No doubt you have seen the mass of articles over the past few days titled “BHS – what went wrong”, well to us that is clear. The brand does not have a unique product offer or proposition so, as a consequence of this there is no reason why today’s consumer would choose to shop there.
So let’s put all that aside. If by some miracle of chance BHS finds a buyer and manages to ride the storm, is there any hope for the brand? Well we think there could be.
For us there is only one thing that may still make BHS a desirable place to shop at, and that’s the home department (it is in the name after all).
It’s clothes offering has no identity, being attacked through the likes of Primark at the low cost end, and the likes of M&S and John Lewis at the higher quality end. Then there’s Debenhams and House of Fraser who have similar concessions that compete with BHS. Taking all this in to consideration, there is no reason at all for anyone I know to shop at BHS for their clothes.
To put it frankly, the recent introduction of a food offering has been massively misjudged. Do BHS think that someone who is shopping for their lampshade and towels is also going to think that they must get that jar of Branston Pickle that is running low in the cupboard? It works for supermarkets because you are doing your weekly shopping and happen to come across a nice lampshade you like. Not vice versa. The customer behaviour here doesn’t make sense.
However, there is significantly less competition on the high street for a homeware offering. Other than a trip to an out of town retail centre, when shopping for furniture on the high street, the likes of John Lewis, Next Home or even Laura Ashley offer a nice retail experience, but what they don’t have, is a massive range on show in store.

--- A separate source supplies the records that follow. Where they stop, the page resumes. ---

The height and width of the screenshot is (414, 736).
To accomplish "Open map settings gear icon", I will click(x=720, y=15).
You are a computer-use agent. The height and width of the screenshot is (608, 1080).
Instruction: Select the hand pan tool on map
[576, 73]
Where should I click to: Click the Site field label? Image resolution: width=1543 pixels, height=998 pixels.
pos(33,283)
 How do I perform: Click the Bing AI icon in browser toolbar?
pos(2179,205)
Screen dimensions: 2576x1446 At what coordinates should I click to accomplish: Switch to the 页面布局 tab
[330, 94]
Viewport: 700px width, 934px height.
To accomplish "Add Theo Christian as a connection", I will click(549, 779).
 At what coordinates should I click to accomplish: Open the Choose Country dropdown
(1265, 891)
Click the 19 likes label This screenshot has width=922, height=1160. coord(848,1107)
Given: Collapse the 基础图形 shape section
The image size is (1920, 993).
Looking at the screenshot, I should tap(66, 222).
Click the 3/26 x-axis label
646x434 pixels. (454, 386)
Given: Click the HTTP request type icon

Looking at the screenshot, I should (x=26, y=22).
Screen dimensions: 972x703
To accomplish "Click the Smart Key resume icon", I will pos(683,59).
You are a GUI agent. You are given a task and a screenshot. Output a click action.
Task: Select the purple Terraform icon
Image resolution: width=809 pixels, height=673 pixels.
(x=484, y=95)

Further to this, from all the anecdotal evidence and experiences we’ve heard about, BHS home ware is regarded as pretty good.
The market for this positioning does exist, Next for example, are increasing their ‘Home’ space square footage by 24% and have seen a rise in profits of 1.1% in their retail section from 2015-2016, having benefited from the high levels of footfall its high street stores attract.
The homeware market itself has grown in 2015 at the fastest rate in 8 years and is predicted to grow by 22.5% in the five years.
And look at the success of Dunelm, who have leapfrogged John Lewis to number one spot in the share of the UK home ware market. The brand’s success is attributed to being able to attract a wide range of customers, from students to pensioners, but crucially combing value with a product range that is not deemed as down market. Dunelm are also conscious of customer trends, having expanded its furniture range, with classic-styled pieces proving popular as Downton Abbey and period drama fans try to recreate the look of the television programmes in their own homes.
Before you think it, let’s address the story of Habitat, yes it failed, but it failed because it was considered expensive, whilst the quality of the products were hit and miss. You were able to get much better quality at Ikea, and you’d often pay less at John Lewis. Habitat’s positioning was all wrong.
As mentioned, the name says it all; British Home Stores, and they should embrace that, championing British designers in their product range, showcasing the best of affordable homeware there is to offer. Take a leaf out of Lidl and Aldi’s book, they are proof that quality and value are not mutually exclusive.
And finally, BHS need to offer a shopping experience that is second to none. Think of the millennial shopper out on the town for a Saturday with friends, wanting to look at something nice for their new house. Make no mistake, online and mobile channels are important to millennials, providing the information and insights they need to find the best products and services, but there’s the internet, and then there is the shopping experience. And that can be BHS’s strength.
According to research by Accenture, many members of the digital generation actually prefer visiting stores to shopping online “You want to touch it; you want to smell it; you want to pick it up.”
There’s a reason so many retailers have increased their coffee shop offering (take Costa Coffee in Next and Waterstones, Starbucks in Selfridges and the M&S café as examples). People want a destination, not just a shop. With its existing store footprint BHS could really achieve this.
So the question we’re still asking is, why would you go to BHS and not John Lewis or Debenhams? And that has to come down to a clear brand proposition supported by a product range and experience to match.
Yes there is a lot of work to do to make the above possible, a lot of understanding of customer trends and aspirations and without doubt a lot of investment. But we think there is a gap in the market that BHS can exploit. However, whether that will happen and an investor who is willing to take the challenge on comes forward is another story.